◆ **PROBLEM REQUIREMENTS**
Pull each line containing "agent" from the data.

◆ **INPUT DATA**
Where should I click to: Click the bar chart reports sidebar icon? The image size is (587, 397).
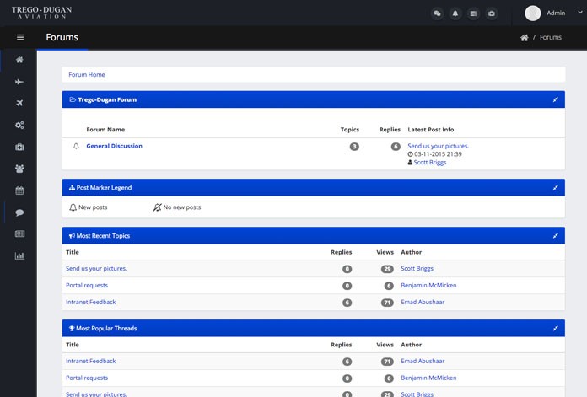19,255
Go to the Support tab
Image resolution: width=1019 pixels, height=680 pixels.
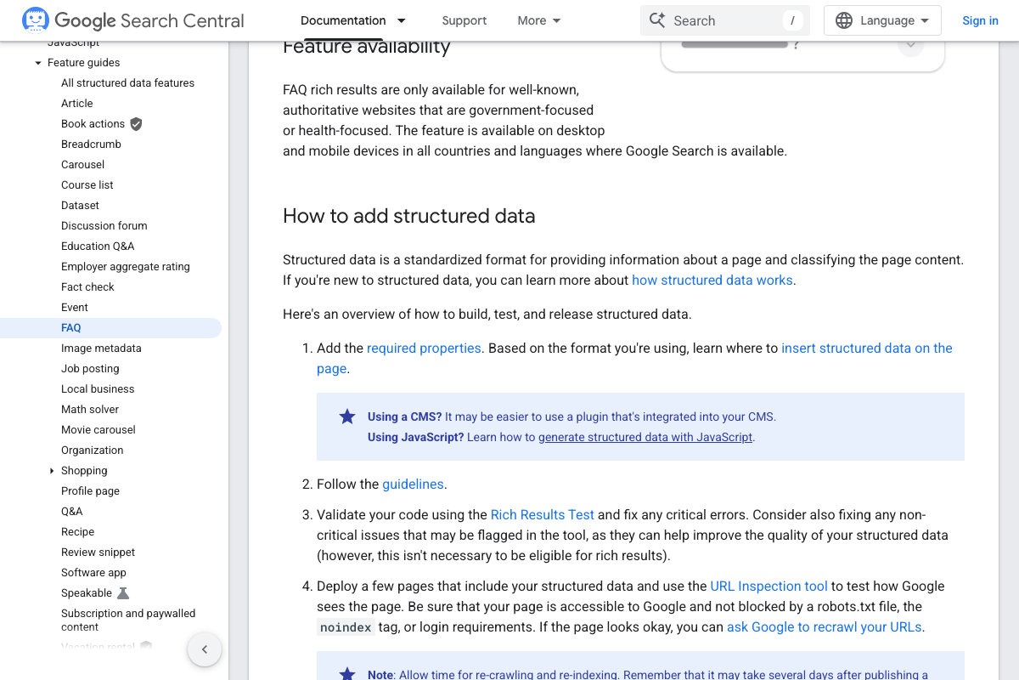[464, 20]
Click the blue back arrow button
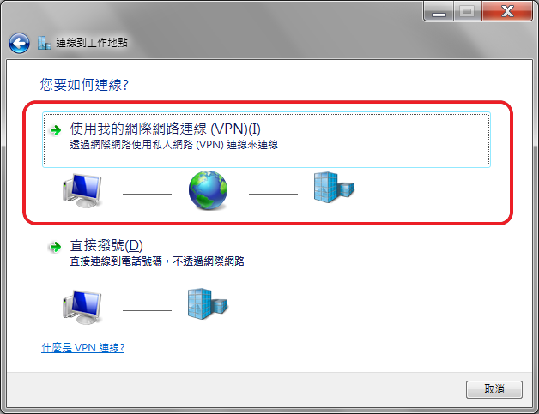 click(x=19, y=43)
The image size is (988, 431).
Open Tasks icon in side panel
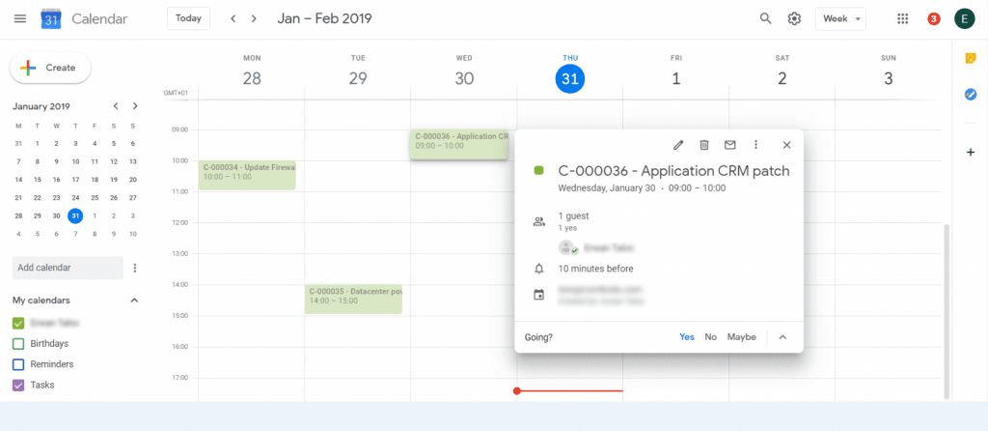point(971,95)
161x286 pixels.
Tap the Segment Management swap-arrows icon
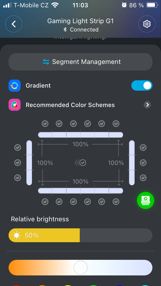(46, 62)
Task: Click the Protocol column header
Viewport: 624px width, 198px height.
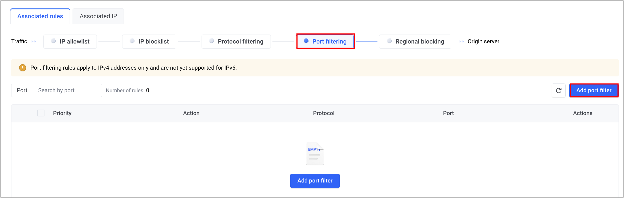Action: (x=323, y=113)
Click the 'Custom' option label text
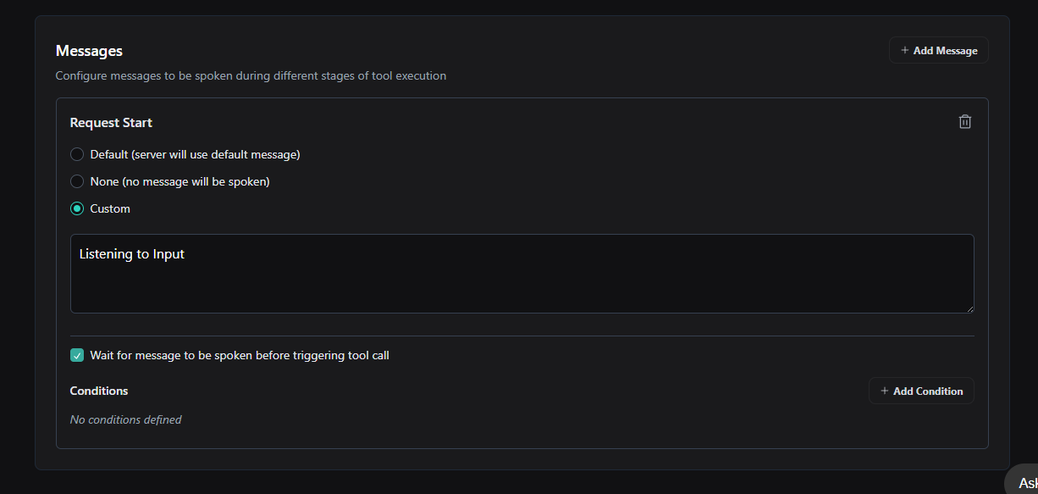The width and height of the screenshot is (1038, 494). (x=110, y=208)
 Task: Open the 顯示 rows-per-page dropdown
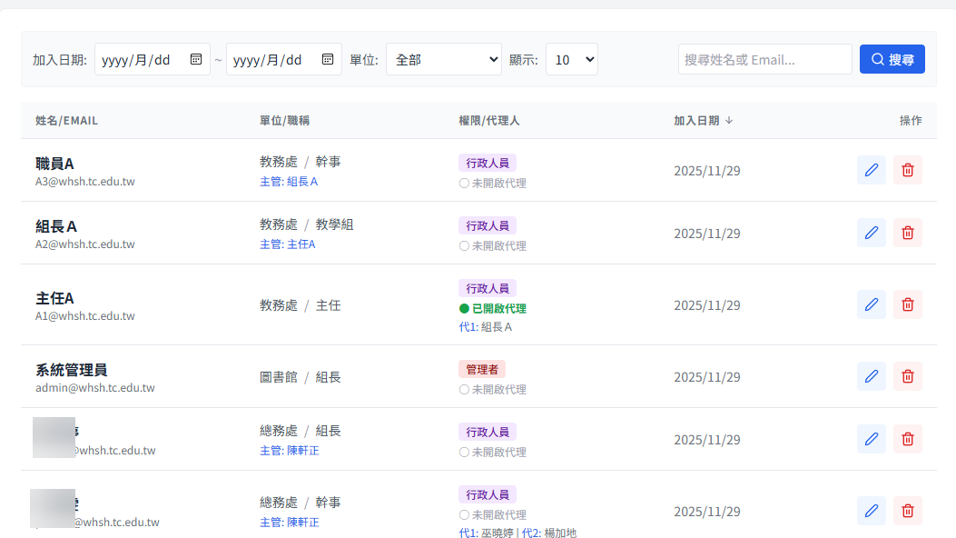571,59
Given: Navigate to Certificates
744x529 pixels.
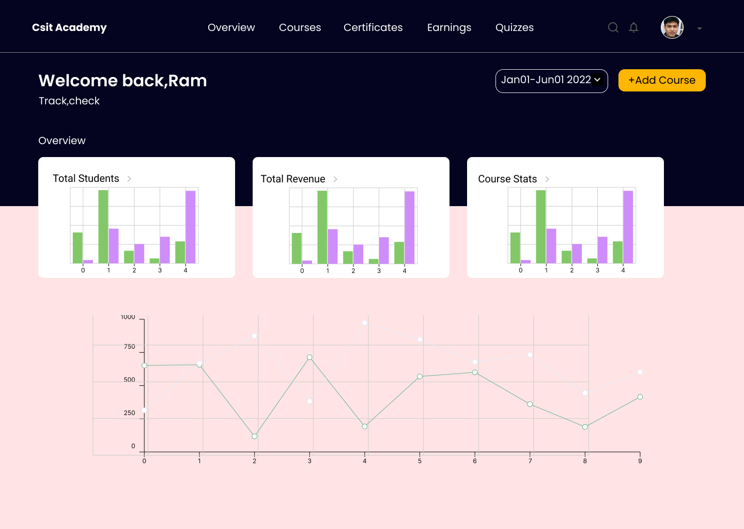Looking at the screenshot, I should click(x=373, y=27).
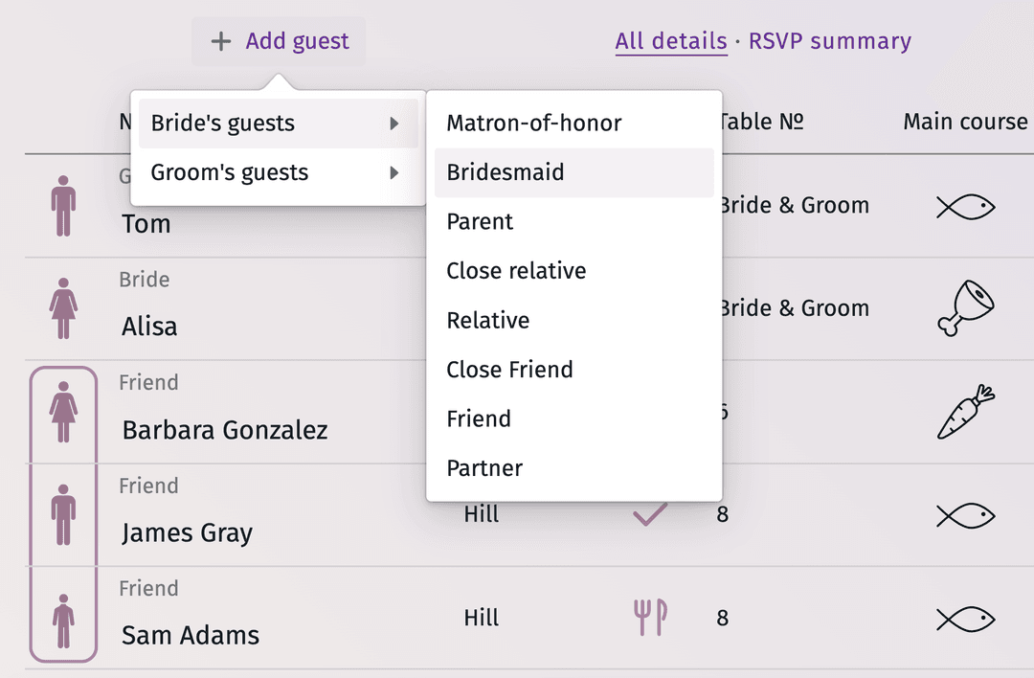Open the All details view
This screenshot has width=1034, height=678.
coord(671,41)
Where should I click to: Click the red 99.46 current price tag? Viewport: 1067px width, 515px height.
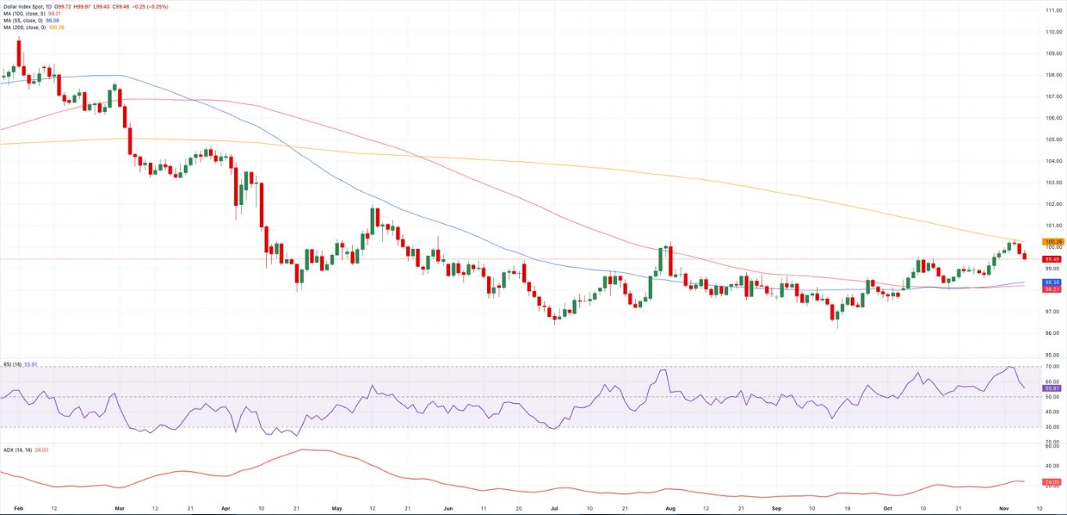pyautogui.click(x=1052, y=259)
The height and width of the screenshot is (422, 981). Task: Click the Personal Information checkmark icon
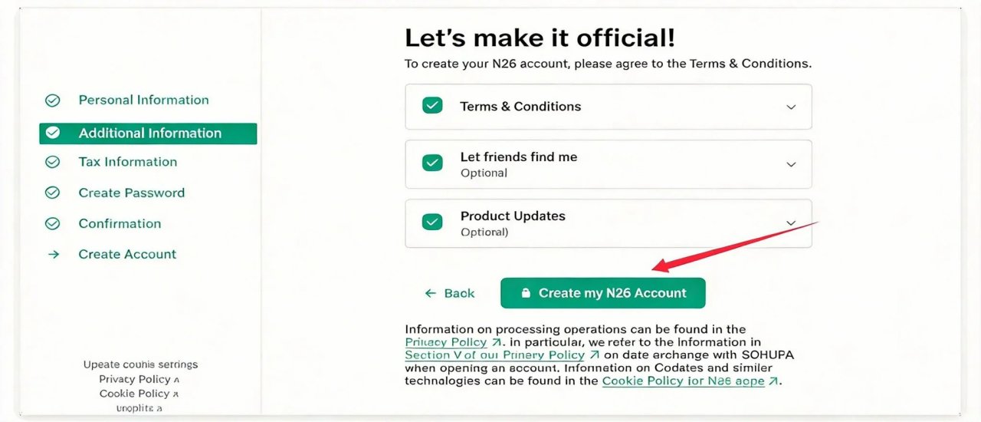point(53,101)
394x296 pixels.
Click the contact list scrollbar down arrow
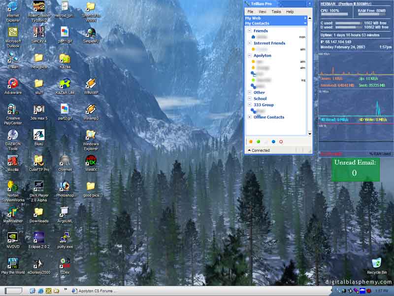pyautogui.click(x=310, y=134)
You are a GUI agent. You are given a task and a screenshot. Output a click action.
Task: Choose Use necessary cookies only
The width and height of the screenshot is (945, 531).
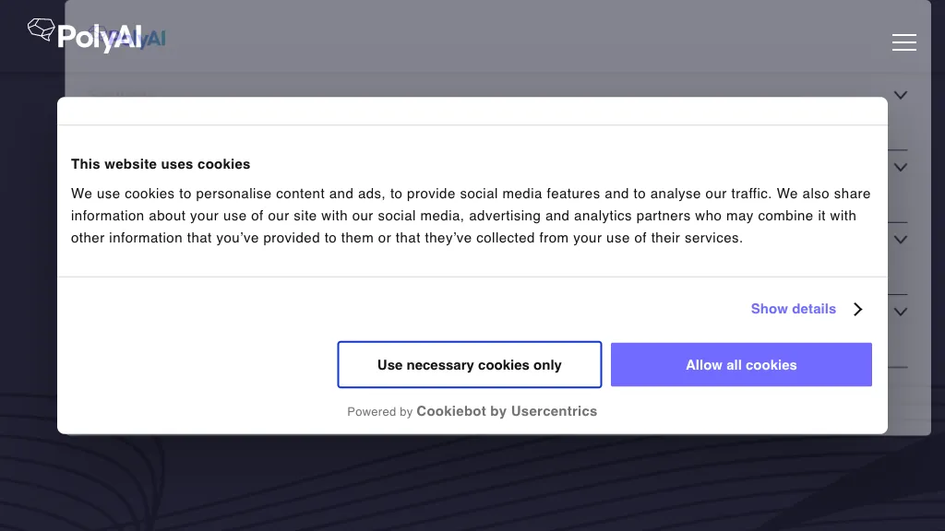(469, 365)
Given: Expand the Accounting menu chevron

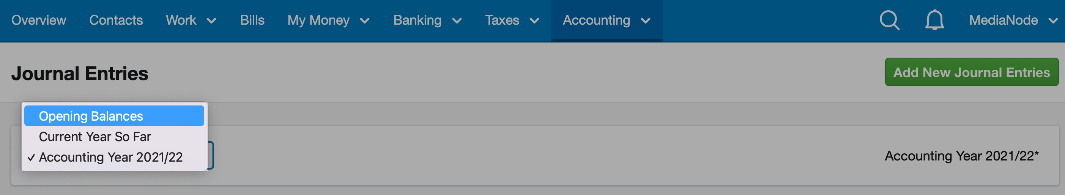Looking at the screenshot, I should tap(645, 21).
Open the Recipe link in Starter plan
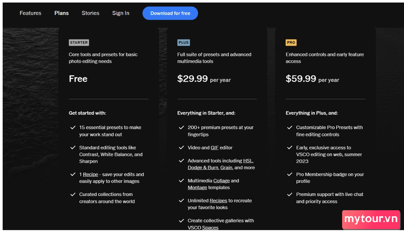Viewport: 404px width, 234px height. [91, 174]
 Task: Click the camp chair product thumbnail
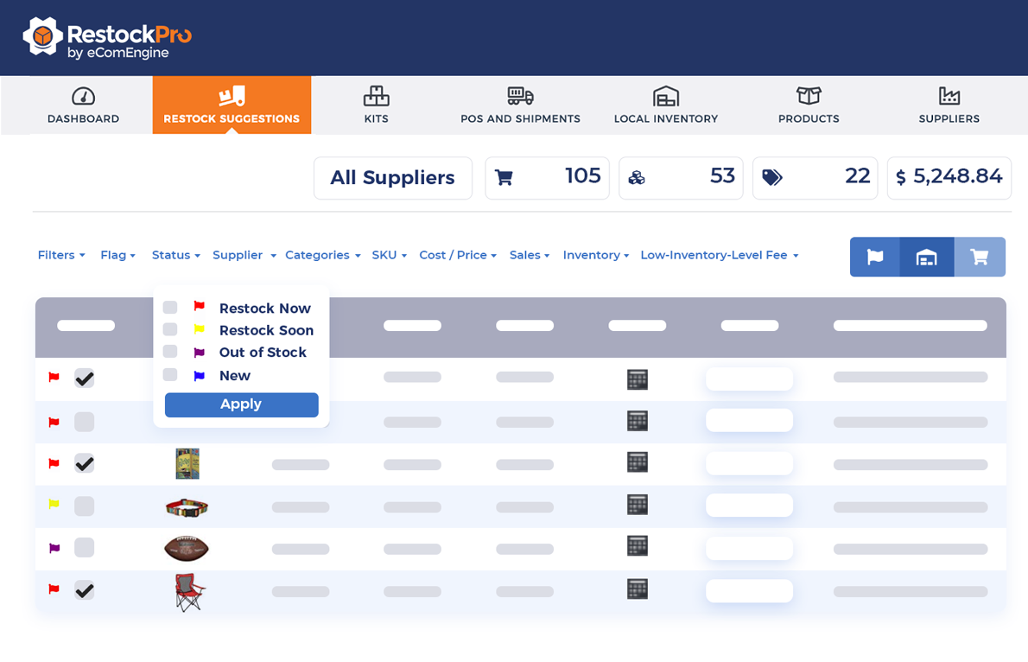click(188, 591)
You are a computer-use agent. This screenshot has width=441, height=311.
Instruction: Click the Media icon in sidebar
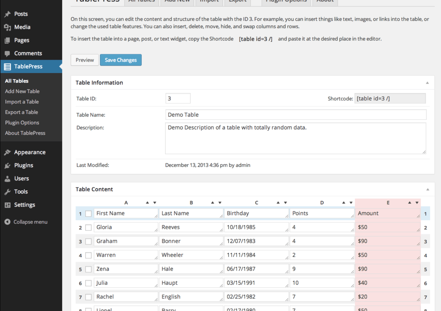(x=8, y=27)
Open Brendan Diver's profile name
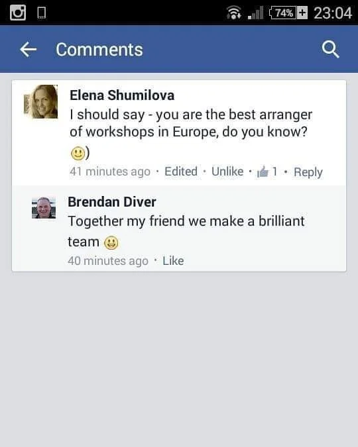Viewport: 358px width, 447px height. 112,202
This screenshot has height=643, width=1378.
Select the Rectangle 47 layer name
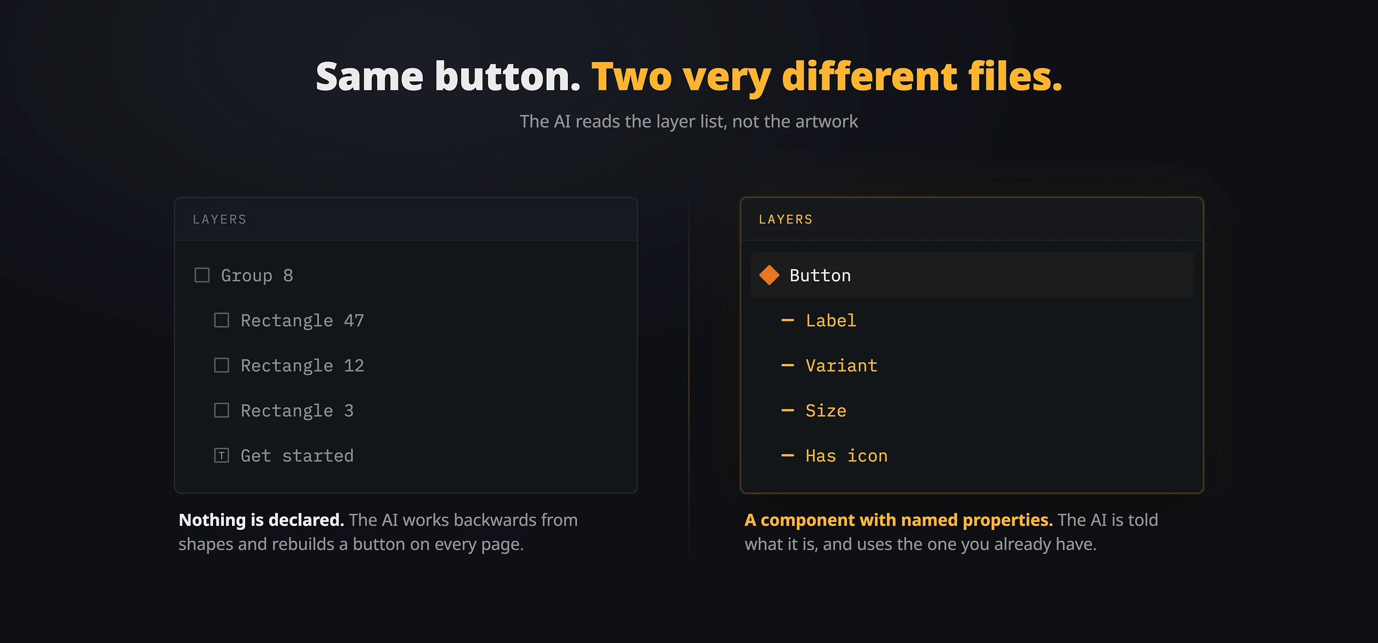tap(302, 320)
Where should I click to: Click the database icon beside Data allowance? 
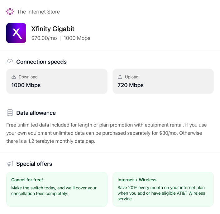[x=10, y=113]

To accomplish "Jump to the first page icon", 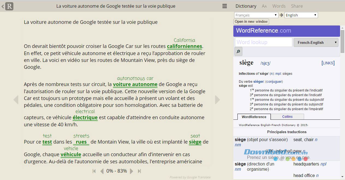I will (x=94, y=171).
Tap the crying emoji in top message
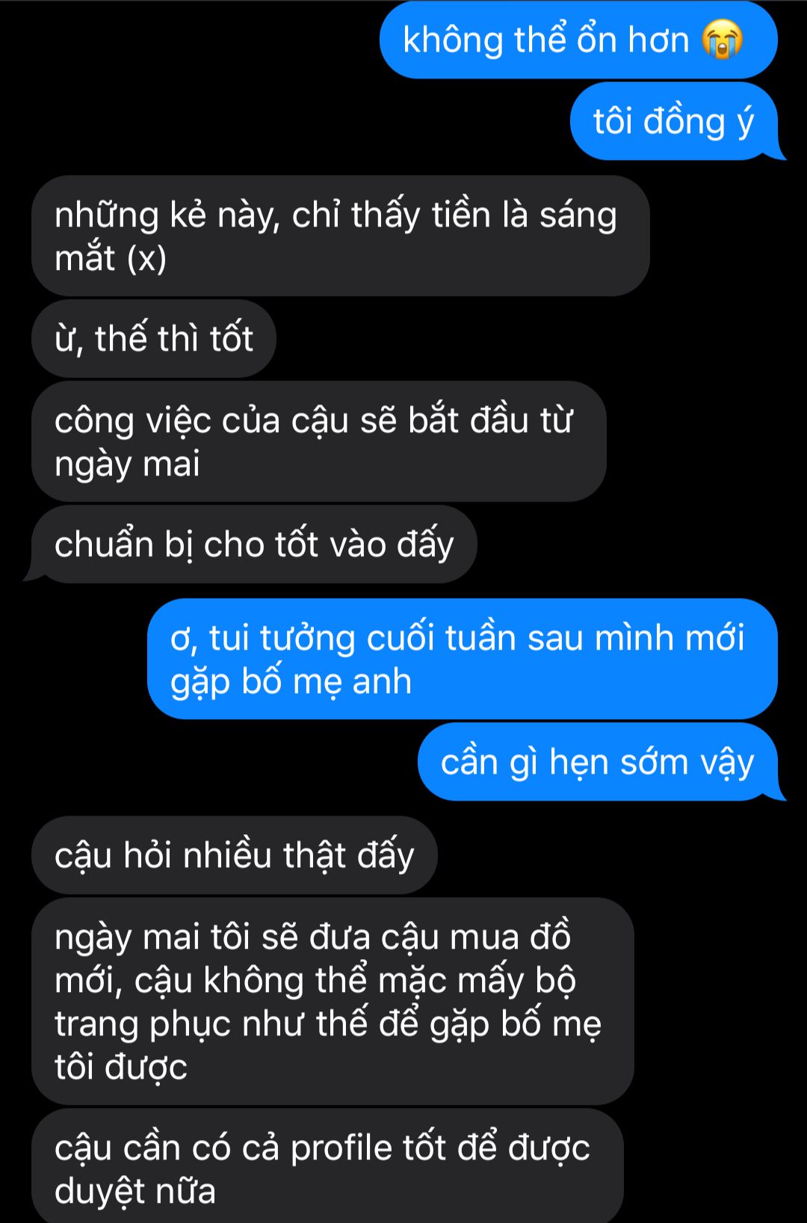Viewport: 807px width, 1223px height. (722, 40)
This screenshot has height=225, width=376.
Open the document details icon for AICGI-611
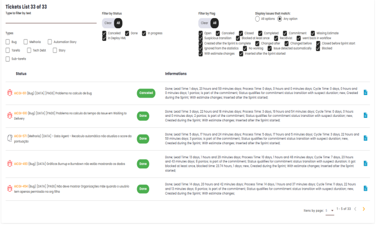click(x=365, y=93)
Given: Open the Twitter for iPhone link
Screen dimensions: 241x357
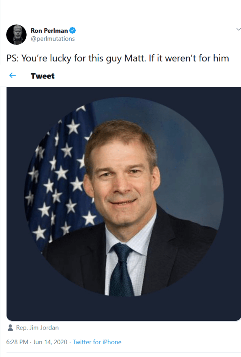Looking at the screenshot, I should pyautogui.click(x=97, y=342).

◆ **RESULT OF THE EXERCISE**
You are a GUI agent. You are given a task and a screenshot. Output a click action.
You are a computer-use agent. This screenshot has width=441, height=311.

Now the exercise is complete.